Difficulties are tremendous and ninety percent of us become discouraged and lose heart, and in our turn, often become pessimists and cease to believe in sincerity, love, and all that is grand and noble. So, we find men who in the freshness of their lives have been forgiving, kind, simple, and guileless, become in old age lying masks of men. Their minds are a mass of intricacy. There may be a good deal of external policy, possibly. They are not hot-headed, they do not speak, but it would be better for them to do so; their hearts are dead and, therefore, they do not speak. They do not curse, not become angry; but it would be better for them to be able to be angry, a thousand times better, to be able to curse. They cannot.

There is death in the heart, for cold hands have seized upon it, and it can no more act, even to utter a curse, even to use a harsh word.

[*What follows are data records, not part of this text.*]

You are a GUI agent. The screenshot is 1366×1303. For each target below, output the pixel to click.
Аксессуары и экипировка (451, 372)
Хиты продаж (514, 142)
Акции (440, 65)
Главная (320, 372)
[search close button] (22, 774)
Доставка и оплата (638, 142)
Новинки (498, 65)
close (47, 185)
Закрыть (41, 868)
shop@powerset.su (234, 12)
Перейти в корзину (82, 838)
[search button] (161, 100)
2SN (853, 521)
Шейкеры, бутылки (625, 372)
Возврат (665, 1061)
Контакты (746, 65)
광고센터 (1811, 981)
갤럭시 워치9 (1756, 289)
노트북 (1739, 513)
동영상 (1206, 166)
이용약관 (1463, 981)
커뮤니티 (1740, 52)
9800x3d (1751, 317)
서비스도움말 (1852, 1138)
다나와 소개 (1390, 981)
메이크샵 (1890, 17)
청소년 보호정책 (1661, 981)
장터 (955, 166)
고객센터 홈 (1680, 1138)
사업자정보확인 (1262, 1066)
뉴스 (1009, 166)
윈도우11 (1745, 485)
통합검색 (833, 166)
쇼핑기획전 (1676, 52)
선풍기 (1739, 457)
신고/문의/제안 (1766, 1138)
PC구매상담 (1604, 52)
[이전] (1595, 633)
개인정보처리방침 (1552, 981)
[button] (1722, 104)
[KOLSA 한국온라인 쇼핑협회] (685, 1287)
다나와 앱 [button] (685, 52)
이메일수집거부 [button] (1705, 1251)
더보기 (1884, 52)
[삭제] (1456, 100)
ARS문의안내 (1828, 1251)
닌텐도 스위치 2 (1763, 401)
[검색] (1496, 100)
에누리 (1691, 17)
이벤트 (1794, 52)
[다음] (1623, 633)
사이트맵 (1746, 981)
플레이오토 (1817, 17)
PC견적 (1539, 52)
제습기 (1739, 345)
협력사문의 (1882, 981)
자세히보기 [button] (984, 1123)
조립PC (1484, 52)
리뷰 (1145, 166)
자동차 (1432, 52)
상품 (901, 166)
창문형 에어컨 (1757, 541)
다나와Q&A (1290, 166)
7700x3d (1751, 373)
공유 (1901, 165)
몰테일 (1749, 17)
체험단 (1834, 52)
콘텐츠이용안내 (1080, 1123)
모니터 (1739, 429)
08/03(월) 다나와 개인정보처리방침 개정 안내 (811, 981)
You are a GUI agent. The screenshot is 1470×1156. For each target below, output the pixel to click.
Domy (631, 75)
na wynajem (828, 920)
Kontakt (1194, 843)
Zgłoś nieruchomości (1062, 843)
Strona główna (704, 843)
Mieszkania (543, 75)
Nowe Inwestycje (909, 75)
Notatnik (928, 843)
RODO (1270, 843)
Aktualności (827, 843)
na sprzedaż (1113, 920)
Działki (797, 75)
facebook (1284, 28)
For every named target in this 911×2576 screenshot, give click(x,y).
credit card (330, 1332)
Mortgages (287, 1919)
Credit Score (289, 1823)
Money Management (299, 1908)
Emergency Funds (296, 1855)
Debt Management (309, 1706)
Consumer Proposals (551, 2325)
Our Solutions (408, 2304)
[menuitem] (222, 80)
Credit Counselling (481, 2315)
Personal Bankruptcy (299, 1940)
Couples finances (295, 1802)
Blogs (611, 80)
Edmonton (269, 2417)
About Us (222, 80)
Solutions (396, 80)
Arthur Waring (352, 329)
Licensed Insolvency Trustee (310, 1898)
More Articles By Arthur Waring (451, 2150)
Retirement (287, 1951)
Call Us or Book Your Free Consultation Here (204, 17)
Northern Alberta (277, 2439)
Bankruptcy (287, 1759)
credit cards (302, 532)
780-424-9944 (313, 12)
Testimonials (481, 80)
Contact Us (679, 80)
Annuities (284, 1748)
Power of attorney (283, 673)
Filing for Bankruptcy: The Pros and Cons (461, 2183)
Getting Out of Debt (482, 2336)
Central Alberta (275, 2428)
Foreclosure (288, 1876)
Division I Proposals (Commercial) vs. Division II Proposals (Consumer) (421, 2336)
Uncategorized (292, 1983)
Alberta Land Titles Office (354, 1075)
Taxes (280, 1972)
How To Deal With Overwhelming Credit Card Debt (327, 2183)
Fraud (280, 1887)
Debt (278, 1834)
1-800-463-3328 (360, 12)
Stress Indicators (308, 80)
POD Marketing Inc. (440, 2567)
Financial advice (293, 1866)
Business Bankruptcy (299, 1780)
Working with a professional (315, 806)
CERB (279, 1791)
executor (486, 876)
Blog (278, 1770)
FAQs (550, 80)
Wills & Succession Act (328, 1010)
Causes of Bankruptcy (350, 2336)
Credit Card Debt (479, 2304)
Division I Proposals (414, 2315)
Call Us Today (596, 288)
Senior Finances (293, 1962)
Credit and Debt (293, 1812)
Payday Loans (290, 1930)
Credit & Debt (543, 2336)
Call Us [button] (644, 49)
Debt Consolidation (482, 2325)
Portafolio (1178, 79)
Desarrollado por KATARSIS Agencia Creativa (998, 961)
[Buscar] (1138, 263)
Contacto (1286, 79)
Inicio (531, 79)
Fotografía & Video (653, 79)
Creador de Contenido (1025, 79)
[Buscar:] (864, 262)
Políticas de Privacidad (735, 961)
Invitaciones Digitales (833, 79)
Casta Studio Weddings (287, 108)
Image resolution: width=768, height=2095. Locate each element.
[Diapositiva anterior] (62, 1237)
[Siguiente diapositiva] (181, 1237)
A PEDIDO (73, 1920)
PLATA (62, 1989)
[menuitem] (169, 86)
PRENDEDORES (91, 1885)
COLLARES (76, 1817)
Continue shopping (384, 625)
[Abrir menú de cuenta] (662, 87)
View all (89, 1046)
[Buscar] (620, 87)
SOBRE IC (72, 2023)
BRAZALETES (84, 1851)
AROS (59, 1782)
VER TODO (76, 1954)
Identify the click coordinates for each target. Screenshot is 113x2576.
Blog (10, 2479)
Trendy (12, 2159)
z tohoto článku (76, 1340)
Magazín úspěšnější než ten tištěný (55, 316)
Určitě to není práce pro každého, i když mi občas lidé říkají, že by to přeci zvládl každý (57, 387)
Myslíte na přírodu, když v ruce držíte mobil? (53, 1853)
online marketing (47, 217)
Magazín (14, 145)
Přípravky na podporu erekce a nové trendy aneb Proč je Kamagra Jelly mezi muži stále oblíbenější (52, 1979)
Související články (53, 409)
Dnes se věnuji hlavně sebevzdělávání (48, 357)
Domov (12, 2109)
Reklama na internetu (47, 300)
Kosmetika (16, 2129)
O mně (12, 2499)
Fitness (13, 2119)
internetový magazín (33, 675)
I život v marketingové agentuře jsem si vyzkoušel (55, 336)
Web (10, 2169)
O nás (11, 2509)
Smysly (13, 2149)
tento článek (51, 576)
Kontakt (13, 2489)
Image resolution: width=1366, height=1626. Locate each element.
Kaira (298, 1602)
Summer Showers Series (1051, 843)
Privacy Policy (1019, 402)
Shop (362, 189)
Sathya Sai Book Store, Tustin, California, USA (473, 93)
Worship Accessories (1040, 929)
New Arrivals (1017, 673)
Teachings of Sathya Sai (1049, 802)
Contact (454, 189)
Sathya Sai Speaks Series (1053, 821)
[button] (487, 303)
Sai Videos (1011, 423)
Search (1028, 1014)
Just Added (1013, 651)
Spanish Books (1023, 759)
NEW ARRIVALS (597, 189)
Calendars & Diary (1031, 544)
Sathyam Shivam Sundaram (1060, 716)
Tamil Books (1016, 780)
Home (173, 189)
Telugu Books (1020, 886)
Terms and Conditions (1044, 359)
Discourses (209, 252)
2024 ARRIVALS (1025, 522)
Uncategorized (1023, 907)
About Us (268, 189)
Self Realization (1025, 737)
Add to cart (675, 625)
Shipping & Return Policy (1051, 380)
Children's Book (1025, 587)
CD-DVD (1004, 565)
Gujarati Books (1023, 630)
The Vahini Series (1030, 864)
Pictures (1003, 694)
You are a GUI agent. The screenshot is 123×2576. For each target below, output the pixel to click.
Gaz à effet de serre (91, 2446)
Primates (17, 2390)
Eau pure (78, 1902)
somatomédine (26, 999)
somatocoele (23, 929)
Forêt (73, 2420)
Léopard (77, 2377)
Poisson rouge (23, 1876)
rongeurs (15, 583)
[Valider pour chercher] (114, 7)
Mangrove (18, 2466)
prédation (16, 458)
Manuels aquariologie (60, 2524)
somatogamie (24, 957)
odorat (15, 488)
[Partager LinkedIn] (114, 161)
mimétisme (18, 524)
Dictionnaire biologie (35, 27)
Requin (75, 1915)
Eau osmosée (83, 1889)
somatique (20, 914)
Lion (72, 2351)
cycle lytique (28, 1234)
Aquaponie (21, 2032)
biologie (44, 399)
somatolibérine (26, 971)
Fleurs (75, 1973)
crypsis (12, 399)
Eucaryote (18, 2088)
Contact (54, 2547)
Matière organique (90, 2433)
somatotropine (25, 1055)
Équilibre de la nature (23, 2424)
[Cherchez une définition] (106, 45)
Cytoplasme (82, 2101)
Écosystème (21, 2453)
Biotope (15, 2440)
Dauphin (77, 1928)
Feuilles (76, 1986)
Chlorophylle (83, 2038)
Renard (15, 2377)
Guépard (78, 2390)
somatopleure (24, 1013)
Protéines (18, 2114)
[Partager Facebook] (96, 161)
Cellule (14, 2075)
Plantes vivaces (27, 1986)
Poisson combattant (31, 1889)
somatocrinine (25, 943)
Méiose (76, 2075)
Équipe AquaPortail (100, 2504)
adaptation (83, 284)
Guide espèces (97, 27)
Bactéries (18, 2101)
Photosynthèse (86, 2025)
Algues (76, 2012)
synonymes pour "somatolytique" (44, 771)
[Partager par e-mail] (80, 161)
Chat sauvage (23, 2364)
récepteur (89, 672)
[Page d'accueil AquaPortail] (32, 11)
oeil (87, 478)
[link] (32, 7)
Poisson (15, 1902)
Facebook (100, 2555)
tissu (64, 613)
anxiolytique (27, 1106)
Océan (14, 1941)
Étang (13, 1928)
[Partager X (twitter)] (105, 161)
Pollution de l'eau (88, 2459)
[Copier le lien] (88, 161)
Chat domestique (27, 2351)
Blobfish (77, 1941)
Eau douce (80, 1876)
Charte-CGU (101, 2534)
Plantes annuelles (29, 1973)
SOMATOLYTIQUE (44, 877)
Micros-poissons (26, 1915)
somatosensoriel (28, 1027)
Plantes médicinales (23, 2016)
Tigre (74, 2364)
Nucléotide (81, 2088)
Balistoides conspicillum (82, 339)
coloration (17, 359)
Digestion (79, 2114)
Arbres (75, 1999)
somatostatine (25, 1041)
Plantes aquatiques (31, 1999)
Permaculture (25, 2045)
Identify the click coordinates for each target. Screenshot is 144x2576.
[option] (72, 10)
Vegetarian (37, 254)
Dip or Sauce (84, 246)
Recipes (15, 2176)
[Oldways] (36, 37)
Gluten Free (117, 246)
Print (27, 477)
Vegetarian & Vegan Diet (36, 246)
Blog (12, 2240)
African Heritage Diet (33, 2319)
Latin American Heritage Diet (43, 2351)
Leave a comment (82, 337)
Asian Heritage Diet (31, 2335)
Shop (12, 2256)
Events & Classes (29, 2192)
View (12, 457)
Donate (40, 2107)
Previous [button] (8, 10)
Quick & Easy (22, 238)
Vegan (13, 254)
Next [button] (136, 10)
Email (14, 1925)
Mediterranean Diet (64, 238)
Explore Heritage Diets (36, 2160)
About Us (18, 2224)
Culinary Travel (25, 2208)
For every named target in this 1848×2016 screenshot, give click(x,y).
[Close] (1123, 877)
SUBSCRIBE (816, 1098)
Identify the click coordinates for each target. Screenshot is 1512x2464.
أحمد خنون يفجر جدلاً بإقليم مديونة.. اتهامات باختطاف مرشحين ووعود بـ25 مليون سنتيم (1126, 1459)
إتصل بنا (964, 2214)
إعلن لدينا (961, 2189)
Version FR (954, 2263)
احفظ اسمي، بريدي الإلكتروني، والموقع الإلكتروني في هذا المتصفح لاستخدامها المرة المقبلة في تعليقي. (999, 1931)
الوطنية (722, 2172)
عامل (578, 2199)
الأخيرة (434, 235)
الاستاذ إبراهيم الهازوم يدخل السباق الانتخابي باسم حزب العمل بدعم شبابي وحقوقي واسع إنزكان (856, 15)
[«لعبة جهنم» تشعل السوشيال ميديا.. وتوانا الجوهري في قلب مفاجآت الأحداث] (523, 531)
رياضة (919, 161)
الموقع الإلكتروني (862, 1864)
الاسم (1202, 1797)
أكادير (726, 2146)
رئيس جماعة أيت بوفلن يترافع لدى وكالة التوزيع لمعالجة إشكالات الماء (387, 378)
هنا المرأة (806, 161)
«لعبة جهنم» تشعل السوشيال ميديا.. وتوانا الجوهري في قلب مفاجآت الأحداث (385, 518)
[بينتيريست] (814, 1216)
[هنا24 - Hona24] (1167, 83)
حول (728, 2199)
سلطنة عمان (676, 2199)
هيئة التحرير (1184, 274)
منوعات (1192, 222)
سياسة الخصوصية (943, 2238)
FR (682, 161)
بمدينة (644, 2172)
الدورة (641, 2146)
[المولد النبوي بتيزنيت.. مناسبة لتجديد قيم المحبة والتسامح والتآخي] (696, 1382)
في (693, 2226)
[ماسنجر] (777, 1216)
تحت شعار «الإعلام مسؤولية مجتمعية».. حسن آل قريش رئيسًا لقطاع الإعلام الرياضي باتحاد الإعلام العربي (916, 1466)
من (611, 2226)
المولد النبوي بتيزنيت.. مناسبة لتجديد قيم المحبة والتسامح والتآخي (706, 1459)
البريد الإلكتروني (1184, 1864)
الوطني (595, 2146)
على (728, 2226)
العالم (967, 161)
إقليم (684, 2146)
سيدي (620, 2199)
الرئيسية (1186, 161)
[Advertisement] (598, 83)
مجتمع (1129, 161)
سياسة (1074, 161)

All this we have to avoid: therefore I say, we require super divine power. Superhuman power is not strong enough. Super divine strength is the only way, the one way out. By it alone we can pass through all these intricacies, through these showers of miseries, unscathed.

We may be cut to pieces, torn asunder, yet our hearts must grow nobler and nobler all the time. It is very difficult, but we can overcome the difficulty by constant practice. We must learn that nothing can happen to us, unless we make ourselves susceptible to it. I have just said, no disease can come to me until the body is ready; it does not depend alone on the germs, but upon a certain predisposition which is already in the body.

We get only that for which we are fitted. Let us give up our pride and understand this, that never is misery undeserved. There never has been a blow undeserved: there never has been an evil for which I did not pave the way with my own hands. We ought to know that. Analyse yourselves and you will find that every blow you have received, came to you because you prepared yourselves for it. You did half, and the external world did the other half: that is how the blow came. That will sober us down.

Source – From The Complete Works of Swami Vivekananda, (Kolkata: Advaita Ashrama, 2016), 2.6-7.